» Problem description
Write the records out again, exactly.

» Excerpted records
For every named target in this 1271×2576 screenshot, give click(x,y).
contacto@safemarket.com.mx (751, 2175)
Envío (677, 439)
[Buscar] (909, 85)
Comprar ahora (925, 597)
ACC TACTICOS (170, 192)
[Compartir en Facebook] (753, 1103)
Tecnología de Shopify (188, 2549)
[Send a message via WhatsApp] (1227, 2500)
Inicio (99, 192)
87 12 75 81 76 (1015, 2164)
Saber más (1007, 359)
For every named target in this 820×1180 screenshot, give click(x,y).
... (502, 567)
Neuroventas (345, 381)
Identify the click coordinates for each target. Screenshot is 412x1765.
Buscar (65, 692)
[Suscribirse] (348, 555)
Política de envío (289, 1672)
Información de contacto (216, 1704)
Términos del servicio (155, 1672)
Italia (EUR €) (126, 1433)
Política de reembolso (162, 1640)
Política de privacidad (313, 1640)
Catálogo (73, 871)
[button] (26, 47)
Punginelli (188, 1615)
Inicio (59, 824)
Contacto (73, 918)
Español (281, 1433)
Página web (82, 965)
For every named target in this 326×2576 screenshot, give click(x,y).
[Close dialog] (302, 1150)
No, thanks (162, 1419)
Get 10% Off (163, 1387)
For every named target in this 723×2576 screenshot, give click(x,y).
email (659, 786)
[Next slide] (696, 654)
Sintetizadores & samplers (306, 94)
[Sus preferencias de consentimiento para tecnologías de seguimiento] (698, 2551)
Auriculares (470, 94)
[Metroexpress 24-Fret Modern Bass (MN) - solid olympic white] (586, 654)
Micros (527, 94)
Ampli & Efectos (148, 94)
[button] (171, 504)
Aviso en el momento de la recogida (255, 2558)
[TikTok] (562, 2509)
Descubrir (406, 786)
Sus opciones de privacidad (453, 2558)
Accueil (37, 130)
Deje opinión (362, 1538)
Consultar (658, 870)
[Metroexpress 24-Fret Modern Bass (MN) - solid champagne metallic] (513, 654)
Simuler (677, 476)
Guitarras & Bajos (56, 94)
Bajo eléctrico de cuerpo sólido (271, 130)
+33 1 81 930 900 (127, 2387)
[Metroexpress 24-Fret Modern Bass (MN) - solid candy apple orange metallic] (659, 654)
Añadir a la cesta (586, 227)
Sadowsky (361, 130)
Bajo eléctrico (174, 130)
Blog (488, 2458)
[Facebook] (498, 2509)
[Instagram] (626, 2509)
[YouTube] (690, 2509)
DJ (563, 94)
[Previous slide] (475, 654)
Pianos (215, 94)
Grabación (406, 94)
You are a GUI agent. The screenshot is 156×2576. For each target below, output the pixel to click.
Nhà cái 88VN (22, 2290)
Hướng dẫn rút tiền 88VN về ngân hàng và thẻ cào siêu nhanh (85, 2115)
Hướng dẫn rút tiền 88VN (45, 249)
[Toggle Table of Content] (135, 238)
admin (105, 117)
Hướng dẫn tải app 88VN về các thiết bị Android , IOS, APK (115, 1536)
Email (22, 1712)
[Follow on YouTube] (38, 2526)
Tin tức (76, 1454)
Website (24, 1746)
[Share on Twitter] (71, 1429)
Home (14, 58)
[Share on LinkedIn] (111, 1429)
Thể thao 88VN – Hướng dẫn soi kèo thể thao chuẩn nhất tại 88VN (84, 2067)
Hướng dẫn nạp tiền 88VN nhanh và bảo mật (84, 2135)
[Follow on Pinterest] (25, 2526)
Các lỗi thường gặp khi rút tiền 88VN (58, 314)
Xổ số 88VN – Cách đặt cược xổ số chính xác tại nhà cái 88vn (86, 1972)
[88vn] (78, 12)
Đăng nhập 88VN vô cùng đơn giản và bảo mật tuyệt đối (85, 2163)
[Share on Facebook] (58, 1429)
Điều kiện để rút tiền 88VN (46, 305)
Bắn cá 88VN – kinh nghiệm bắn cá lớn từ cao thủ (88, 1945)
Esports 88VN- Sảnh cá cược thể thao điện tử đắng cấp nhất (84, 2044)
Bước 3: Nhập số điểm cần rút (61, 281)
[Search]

» Response below
For every named target in this 1271×2576 screenshot, give click(x,y).
contacto@safemarket.com.mx (751, 2175)
Envío (677, 439)
[Buscar] (909, 85)
Comprar ahora (925, 597)
ACC TACTICOS (170, 192)
[Compartir en Facebook] (753, 1103)
Tecnología de Shopify (188, 2549)
[Send a message via WhatsApp] (1227, 2500)
Inicio (99, 192)
87 12 75 81 76 (1015, 2164)
Saber más (1007, 359)
For every named target in this 820×1180 screenshot, give click(x,y).
... (502, 567)
Neuroventas (345, 381)
Identify the click coordinates for each target. Screenshot is 412x1765.
Buscar (65, 692)
[Suscribirse] (348, 555)
Política de envío (289, 1672)
Información de contacto (216, 1704)
Términos del servicio (155, 1672)
Italia (EUR €) (126, 1433)
Política de reembolso (162, 1640)
Política de privacidad (313, 1640)
Catálogo (73, 871)
[button] (26, 47)
Punginelli (188, 1615)
Inicio (59, 824)
Contacto (73, 918)
Español (281, 1433)
Página web (82, 965)
For every named target in this 326×2576 screenshot, give click(x,y).
[Close dialog] (302, 1150)
No, thanks (162, 1419)
Get 10% Off (163, 1387)
For every named target in this 723×2576 screenshot, give click(x,y).
email (659, 786)
[Next slide] (696, 654)
Sintetizadores & samplers (306, 94)
[Sus preferencias de consentimiento para tecnologías de seguimiento] (698, 2551)
Auriculares (470, 94)
[Metroexpress 24-Fret Modern Bass (MN) - solid olympic white] (586, 654)
Micros (527, 94)
Ampli & Efectos (148, 94)
[button] (171, 504)
Aviso en el momento de la recogida (255, 2558)
[TikTok] (562, 2509)
Descubrir (406, 786)
Sus opciones de privacidad (453, 2558)
Accueil (37, 130)
Deje opinión (362, 1538)
Consultar (658, 870)
[Metroexpress 24-Fret Modern Bass (MN) - solid champagne metallic] (513, 654)
Simuler (677, 476)
Guitarras & Bajos (56, 94)
Bajo eléctrico de cuerpo sólido (271, 130)
+33 1 81 930 900 (127, 2387)
[Metroexpress 24-Fret Modern Bass (MN) - solid candy apple orange metallic] (659, 654)
Añadir a la cesta (586, 227)
Sadowsky (361, 130)
Bajo eléctrico (174, 130)
Blog (488, 2458)
[Facebook] (498, 2509)
[Instagram] (626, 2509)
[YouTube] (690, 2509)
DJ (563, 94)
[Previous slide] (475, 654)
Pianos (215, 94)
Grabación (406, 94)
You are a GUI agent. The screenshot is 156×2576. For each target below, output the pixel to click.
Nhà cái 88VN (22, 2290)
Hướng dẫn rút tiền 88VN về ngân hàng và thẻ cào siêu nhanh (85, 2115)
Hướng dẫn rút tiền 88VN (45, 249)
[Toggle Table of Content] (135, 238)
admin (105, 117)
Hướng dẫn tải app 88VN về các thiết bị Android , IOS, APK (115, 1536)
Email (22, 1712)
[Follow on YouTube] (38, 2526)
Tin tức (76, 1454)
Website (24, 1746)
[Share on Twitter] (71, 1429)
Home (14, 58)
[Share on LinkedIn] (111, 1429)
Thể thao 88VN – Hướng dẫn soi kèo thể thao chuẩn nhất tại 88VN (84, 2067)
Hướng dẫn nạp tiền 88VN nhanh và bảo mật (84, 2135)
[Follow on Pinterest] (25, 2526)
Các lỗi thường gặp khi rút tiền 88VN (58, 314)
Xổ số 88VN – Cách đặt cược xổ số chính xác tại nhà cái 88vn (86, 1972)
[88vn] (78, 12)
Đăng nhập 88VN vô cùng đơn giản và bảo mật tuyệt đối (85, 2163)
[Share on Facebook] (58, 1429)
Điều kiện để rút tiền 88VN (46, 305)
Bắn cá 88VN – kinh nghiệm bắn cá lớn từ cao thủ (88, 1945)
Esports 88VN- Sảnh cá cược thể thao điện tử đắng cấp nhất (84, 2044)
Bước 3: Nhập số điểm cần rút (61, 281)
[Search]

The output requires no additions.